That first study found a modest but nevertheless reliable association between inbreeding and schizophrenia—leading Keller to state that that the odds of developing schizophrenia increase by approximately 17 percent for every additional percent of the genome that shows evidence of inbreeding. Inbreeding is a well-known factor in predicting occurrences of diseases caused by abnormality in a single gene, which are referred to as monogenic disorders, but in more complex diseases the epidemiological studies require huge patient lists to create enough data to establish an association.

“The effects are tiny; to detect an association you need huge sample sizes,” Keller explained. “Once you get those sample sizes, you can see lots and lots of effects.”

To create those databases, researchers from around the globe have formed consortiums, so the 22,000-person database used in the original study included patients and control populations from a number of different countries. Combining them into a single database, researchers can then examine the degree of inbreeding in schizophrenic patients compared to the degree of inbreeding in the control group.

“Both studies used very large consortium data, but they all came from smaller studies—for instance a study in Denmark would take data from 1,000 patients with schizophrenia and a similar sized control group,” he said.

The measure of inbreeding is essentially determined by how many chromosomes have identical alleles—meaning that individual received the same allele from both the mother and father. But rather than simply finding a ratio of duplicated pairs of alleles—homozygotes in the language of the discipline—researchers look for long strings of homozygosity.

Saved entries
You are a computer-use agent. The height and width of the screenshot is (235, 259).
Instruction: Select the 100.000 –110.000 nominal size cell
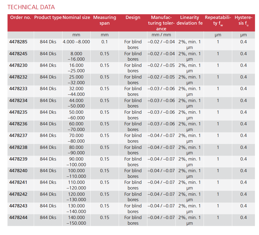pos(76,173)
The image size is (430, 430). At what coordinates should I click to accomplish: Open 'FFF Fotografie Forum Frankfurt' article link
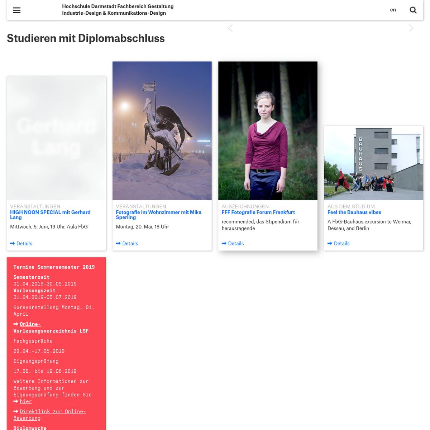(258, 212)
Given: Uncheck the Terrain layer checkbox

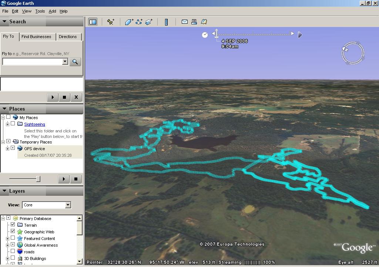Looking at the screenshot, I should 13,225.
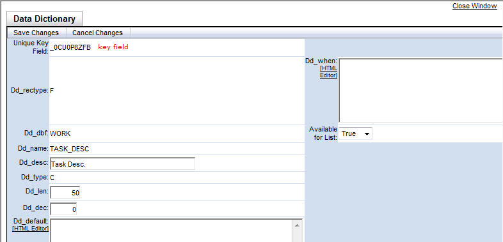The image size is (503, 242).
Task: Click the dropdown arrow next to True
Action: pyautogui.click(x=367, y=134)
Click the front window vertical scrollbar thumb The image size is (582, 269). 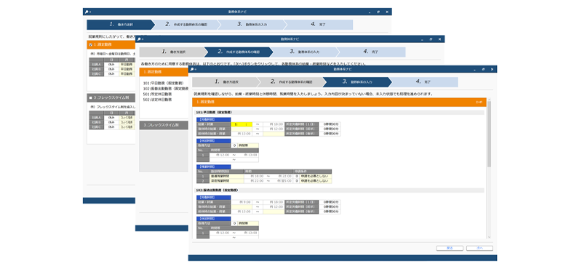(489, 134)

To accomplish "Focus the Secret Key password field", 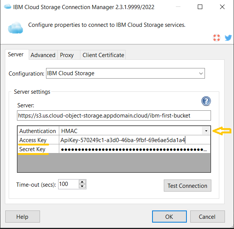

▶ **EXERCISE INSTRUCTIONS**:
1) Condense the paragraph of the inbreeding and schizophrenia text that begins "To create those databases" into a short bulleted list that keeps its main facts.
2) Go on with the text on inbreeding and schizophrenia, picking up after its final sentence.

▶ **TASK RESULTS**:
1)
- Researchers from around the globe have formed consortiums to build large databases.
- The 22,000-person database in the original study included patients and control populations from a number of different countries.
- Once the data are combined into a single database, researchers can compare the degree of inbreeding in schizophrenic patients with that in the control group.

2)
“Everyone is inbred to a certain degree, but there is a large variation on how far back you have to go to before you start finding the same people in different branches of the tree,” Keller said. “Some people, you only have to go back a few generations, others much further back. The runs of homozygosity are a more sensitive measure of recent inbreeding.”

Homozygosity means that stretches of the genome are identical because they come from the exact same ancestor, and if recessive alleles exist in that run of homozygosity, their full negative effect will be revealed. In monogenic disorders that may easily be the path to disease mutations–but in more complex disorders there could be thousands of combinations leading to a disorder.

Keller remains unsure why his results failed to replicate but suspects that the use of consortium data may be partly to blame. In essence, control group establishment varies widely in each study that contributed data, so that could have easily confounded the results.

“When the research differs in how people are ascertaining cases and control, it’s very easy to get confounding results in this particular type of study,” he said. For instance, if controls are ascertained disproportionately from highly educated and well-traveled people, their levels of inbreeding could be less dramatic than in cases drawn from the more general population, with a mix of people coming from populations of long-established farming communities, for example.

“This confounding could either be covering up an association in the second study, or it could have created the association in the first study,” Keller said. The second study used a large population – more than 30,000 people – but Keller did not include the original 22,000 people from the first study.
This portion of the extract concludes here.